McManus noted that the need for tools to manage proteomics data has been "somewhat lost" due to the recent buzz around next-generation sequencing, but "it's just as severe a problem and we do have a lot of people who have come to us looking for solutions relating to proteomics," he said.

To meet the need, Integromics is developing additional modules for its OmicsHub software aimed at making proteomics data management easier for researchers, McManus said. He added that the new modules will also include functionalities that will extend the software's abilities beyond proteomics.

He did not provide specific details about those capabilities, but said they would be released in the near future and that the product has already been adopted by "significant institutions."

He also said that staying ahead of the curve in the proteomics market means focusing on "smaller and mid-size companies" that are looking for solutions and can't afford the offerings from larger vendors.

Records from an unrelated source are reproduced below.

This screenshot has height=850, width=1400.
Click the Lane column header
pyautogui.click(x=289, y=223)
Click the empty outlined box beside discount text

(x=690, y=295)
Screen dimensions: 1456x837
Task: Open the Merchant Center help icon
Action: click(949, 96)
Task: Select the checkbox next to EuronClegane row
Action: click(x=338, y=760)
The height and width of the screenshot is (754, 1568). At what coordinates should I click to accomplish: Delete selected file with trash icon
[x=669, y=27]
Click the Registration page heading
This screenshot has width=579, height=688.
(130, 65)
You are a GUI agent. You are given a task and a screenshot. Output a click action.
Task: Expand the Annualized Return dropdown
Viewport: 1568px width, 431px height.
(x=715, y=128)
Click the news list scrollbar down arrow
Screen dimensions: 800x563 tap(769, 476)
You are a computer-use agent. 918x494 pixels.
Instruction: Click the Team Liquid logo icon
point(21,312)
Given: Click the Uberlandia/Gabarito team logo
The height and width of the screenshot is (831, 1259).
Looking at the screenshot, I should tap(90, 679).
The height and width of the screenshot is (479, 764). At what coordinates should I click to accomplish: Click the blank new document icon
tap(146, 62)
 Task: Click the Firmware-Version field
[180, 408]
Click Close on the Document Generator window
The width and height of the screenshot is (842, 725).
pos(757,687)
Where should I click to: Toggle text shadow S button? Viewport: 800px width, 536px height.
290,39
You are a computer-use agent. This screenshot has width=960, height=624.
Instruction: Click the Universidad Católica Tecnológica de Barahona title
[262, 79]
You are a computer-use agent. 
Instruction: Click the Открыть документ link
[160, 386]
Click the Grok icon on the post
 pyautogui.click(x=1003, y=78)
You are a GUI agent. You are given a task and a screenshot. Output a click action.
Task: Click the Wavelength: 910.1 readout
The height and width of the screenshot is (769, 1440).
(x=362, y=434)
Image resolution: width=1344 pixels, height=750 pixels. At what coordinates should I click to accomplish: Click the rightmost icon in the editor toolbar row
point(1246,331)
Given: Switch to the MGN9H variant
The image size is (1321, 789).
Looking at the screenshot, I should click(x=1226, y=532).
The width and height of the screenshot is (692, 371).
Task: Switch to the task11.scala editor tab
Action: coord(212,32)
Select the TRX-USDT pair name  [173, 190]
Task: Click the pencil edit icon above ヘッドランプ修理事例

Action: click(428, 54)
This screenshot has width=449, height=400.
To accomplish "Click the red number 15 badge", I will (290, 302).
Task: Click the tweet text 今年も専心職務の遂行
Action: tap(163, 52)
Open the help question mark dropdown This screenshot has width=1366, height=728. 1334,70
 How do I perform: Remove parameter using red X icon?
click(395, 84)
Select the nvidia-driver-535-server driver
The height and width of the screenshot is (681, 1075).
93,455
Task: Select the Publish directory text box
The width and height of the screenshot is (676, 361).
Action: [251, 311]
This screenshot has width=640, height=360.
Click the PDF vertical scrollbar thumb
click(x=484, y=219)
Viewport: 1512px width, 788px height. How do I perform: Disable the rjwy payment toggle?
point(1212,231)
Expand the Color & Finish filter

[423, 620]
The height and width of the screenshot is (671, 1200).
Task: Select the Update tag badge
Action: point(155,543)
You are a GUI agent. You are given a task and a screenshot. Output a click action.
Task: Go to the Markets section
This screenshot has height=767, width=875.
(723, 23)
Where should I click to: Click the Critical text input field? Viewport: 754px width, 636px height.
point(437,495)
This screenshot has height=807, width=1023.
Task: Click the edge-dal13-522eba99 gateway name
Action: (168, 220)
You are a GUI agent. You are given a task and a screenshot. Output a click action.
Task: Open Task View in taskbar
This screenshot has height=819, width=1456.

McManus will be based in Boston, but plans to split his time between the company's offices in Philadelphia, Madrid, and Granada.

Integromics currently has 25 employees but also works with some off-shore development teams that "add a considerable amount" to the firm's development efforts, even though they aren’t considered employees. McManus said that his company plans to "increase our headcount" particularly in its US offices in 2011.

Integromics also plans to expand its footprint in other life science areas, as well, McManus said, but declined to provide specific details about which fields the company plans to move into. He did note, however, that the company has partnerships with companies like Ingenuity and Life Technologies and is "well positioned" to grow and take on new areas.